2024年4月のお知らせ

3月は、天気が変わりやすい季節。風が強い日、瀬戸大橋を走るJR瀬戸大橋線は、運休していました。「待ち合わせ」は、何処で、どのような方法で連絡されますか。携帯電話が普及している今、こんな質問をして笑われるかもしれませんね。半世紀ほど前、坂出駅舎の構内に「伝言板」があったことを思い出しました。黒板に、チョークで「1行」程度の伝言を書きます。30人ほどは書くことができたでしょうか。

東京の渋谷駅のシンボルである「忠犬ハチ公像」は、待ち合わせ場所として親しまれています。「ハチ公前で会いましょう」と約束しても、たくさんの人々が「ハチ公像」の前に立ち、容易に友人を見つけられなかった想い出があります(笑)。

「ハチ」は1923年(大正12年)、11月10日、現在の秋田県大舘市に生まれました。「ハチ」はなぜ、東京で生活するようになったのでしょうか?東京帝国大学(現在の東京大学)農学部で教授を務めていた「上野英三郎」は、教え子の「世間瀬千代松」から、お礼として秋田の特産品を贈りたいと言われます。上野は「秋田の子犬が欲しい」と言いました。生後、2か月の「ハチ」は「米俵(こめだわら)」に入れられ、荷物列車に乗り、大館市を出発しました。東京の上野駅まで20時間の道のりでした。ハチが上野宅で生活し始めたのは、関東大震災の翌年。震災の余震も続き、上野は衰弱していた「ハチ」と一緒に寝ながら、看病しました。

「ハチ」の日課は、上野が勤務に利用していた、「渋谷駅」への送り迎えでした。ある日、駅で待っていた「ハチ」は、上野と教え子たちと一緒に焼き鳥屋へ連れて行ってもらい、「焼き鳥のおすそ分けを頂いた」という逸話もあります。ほのぼのとした空気が伝わってきます。「ハチ」が上野と暮らし始めてから1年4カ月後、突然、上野は天に召されます。その後、「上野を駅で待つハチの日課」は10年間、続きました。
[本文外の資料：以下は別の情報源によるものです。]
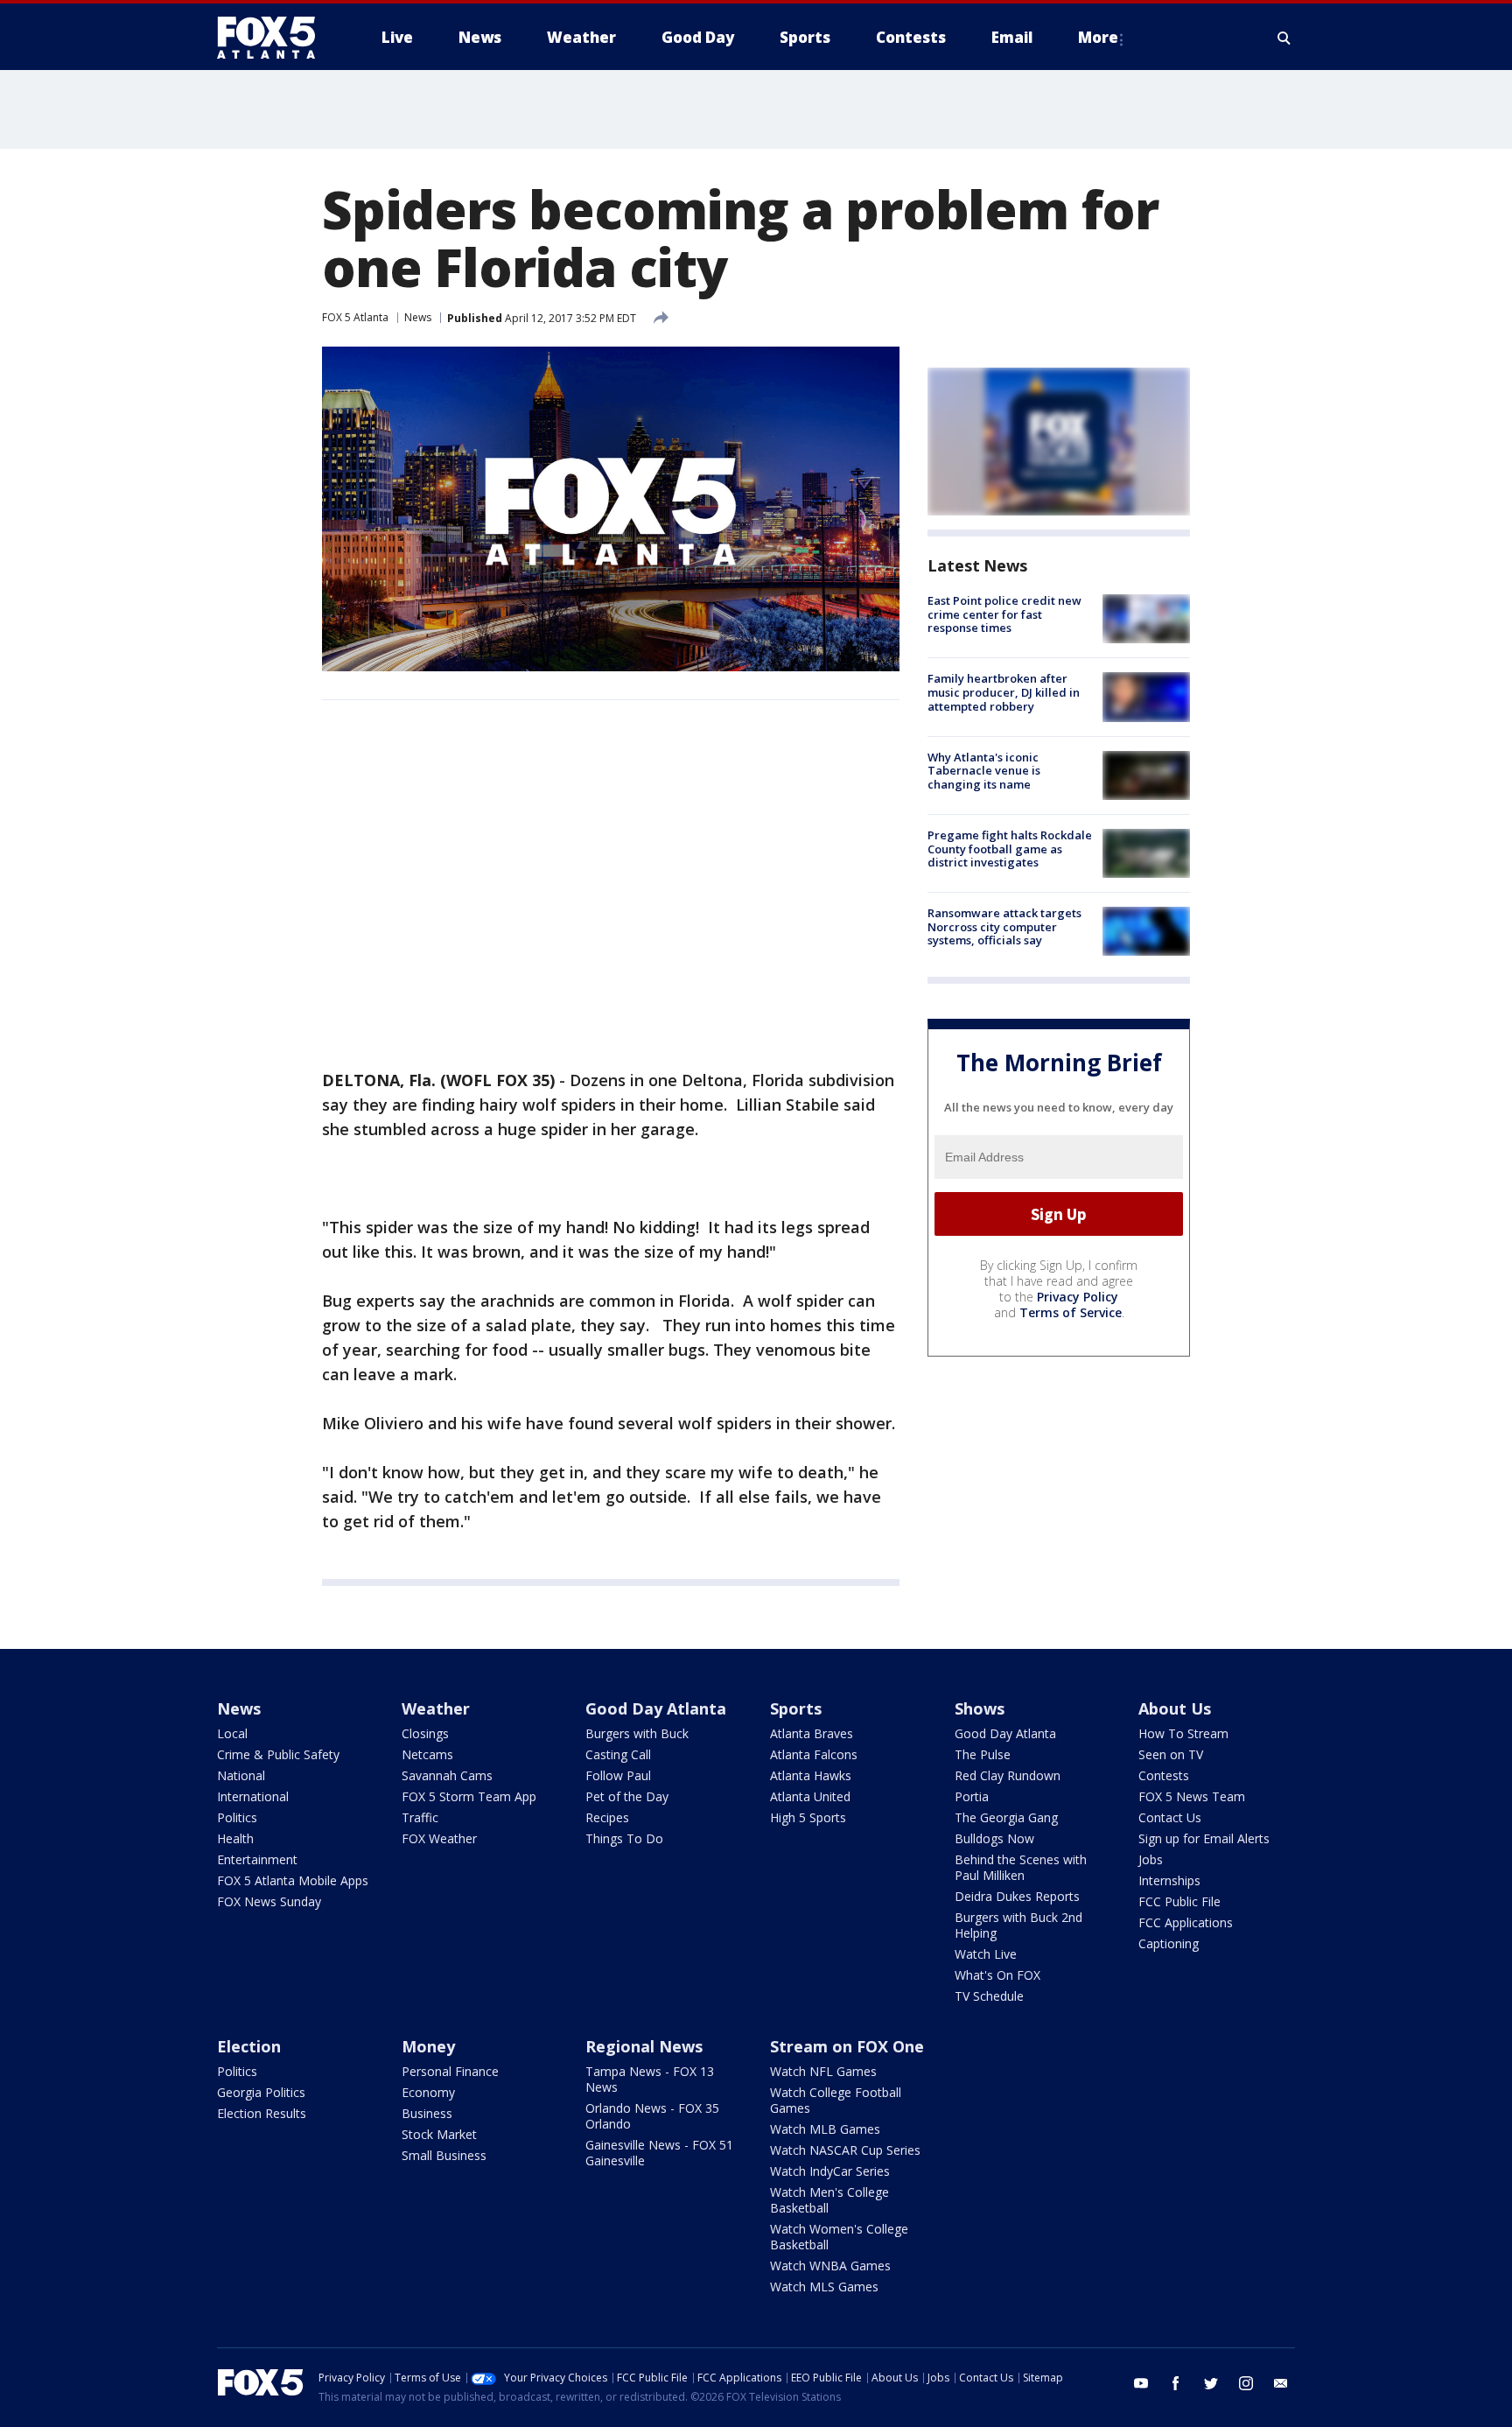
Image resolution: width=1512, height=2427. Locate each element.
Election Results (261, 2113)
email (1281, 2383)
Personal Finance (450, 2071)
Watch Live (986, 1954)
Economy (428, 2092)
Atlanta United (810, 1796)
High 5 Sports (808, 1817)
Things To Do (624, 1838)
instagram (1246, 2383)
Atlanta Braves (811, 1733)
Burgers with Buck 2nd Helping (1018, 1925)
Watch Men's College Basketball (829, 2200)
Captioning (1168, 1943)
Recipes (607, 1817)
桂(かつら)離宮(りきゅう)・伊勢(いせ)神宮(じんぐう)・白川(しらかわ)郷(ごう)などの「日本美の本質」を発見した、ドイツの建築家ブルーノ・タウト(1880-1938)は、日本での滞在中に「ハチ」を渋谷駅で見かけたそうです。「人々がハチを優しくなでている」と、1934年10月31日付けの彼の日記の中で記しています。また、「ハチ」の姿を列車から見たという女性がいます。黒井(くろい)眞器(まき)さんは「ハチは、道路の右側をみて、それから左側を見て、道路を渡る前に、自動車を再び注意していましたよ」と記憶を語られています。

4月のお休みは、6日(土曜日)・13日(土曜日)・20日(土曜日)・27日(土曜日)・29日(昭和の日)そして日曜日です。

2023年11月、「忠犬ハチ公」の生誕100年を記念して、約40匹の秋田犬が渋谷駅に集合。1kmほど、「秋田犬の散歩」が行われました。秋田県大舘市の「秋田犬保存会」により企画されました。

おからだ 大切になさってください。